● MATERIAL FOR THIS EXERCISE
○ ○ ○ ○ ○
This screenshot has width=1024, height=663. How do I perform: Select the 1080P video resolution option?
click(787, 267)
○ ○ ○ ○ ○
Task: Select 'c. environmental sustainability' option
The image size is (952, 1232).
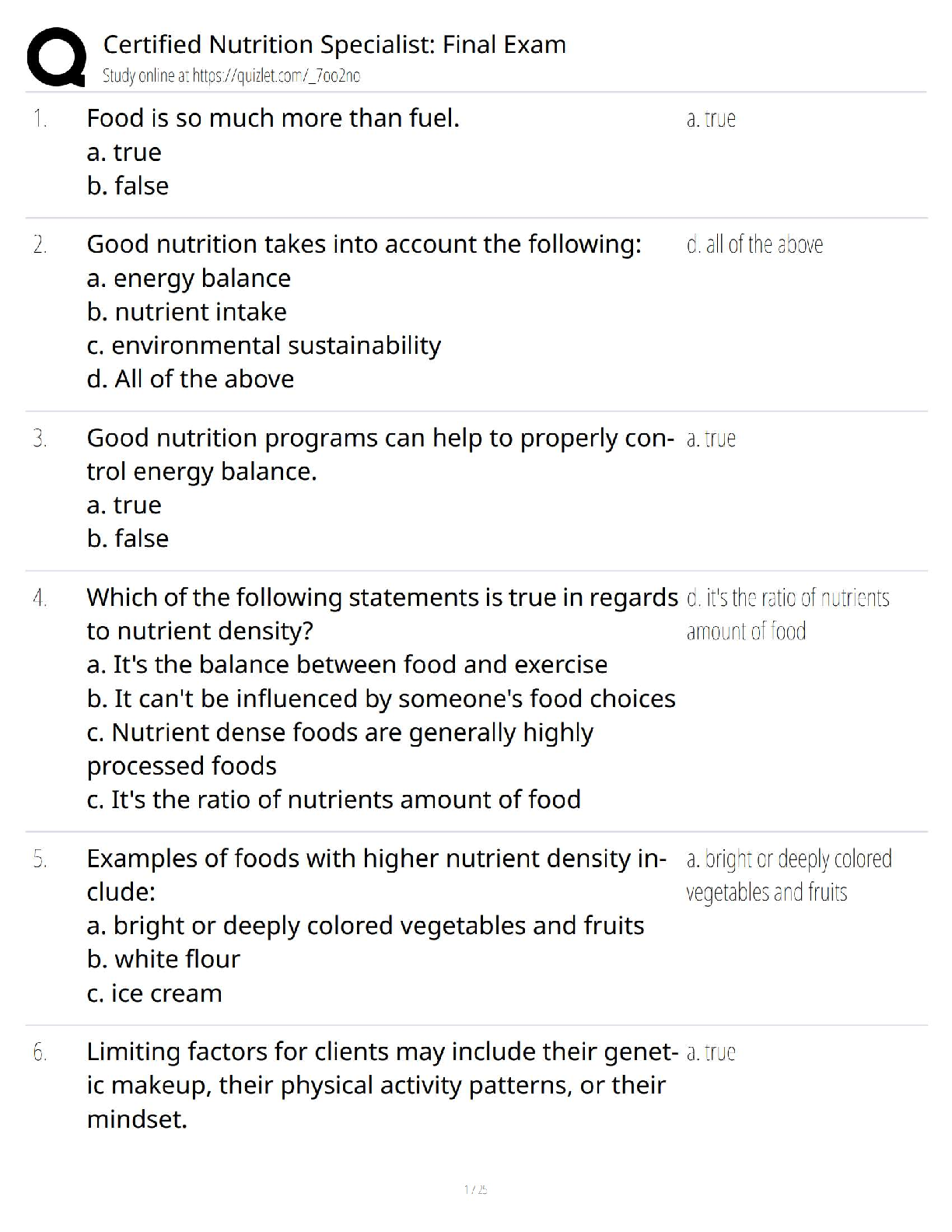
○ ○ ○ ○ ○
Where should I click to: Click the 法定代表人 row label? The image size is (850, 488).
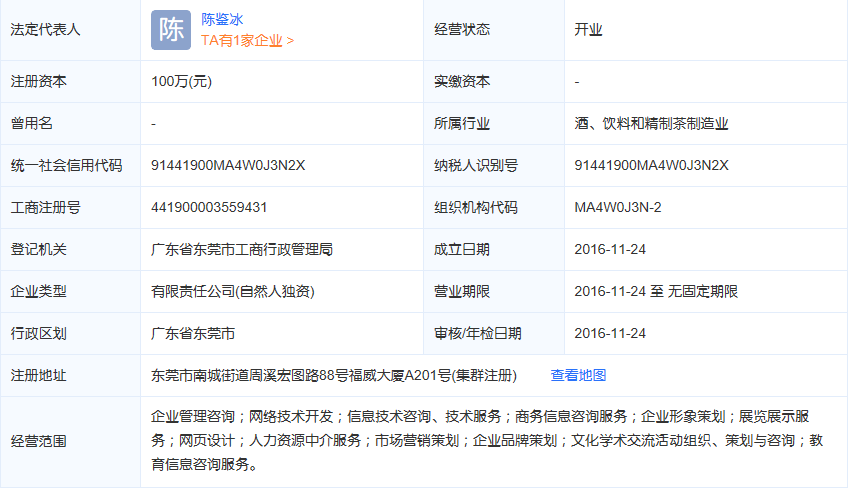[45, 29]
○ ○ ○ ○ ○
Convert the records between the lines containing "This screenshot has" and "click(787, 267)", inclusive, into a JSON list of strings with one string per line, omitting any blank lines.

[
  "This screenshot has width=1024, height=663. How do I perform: Select the 1080P video resolution option?",
  "click(787, 267)"
]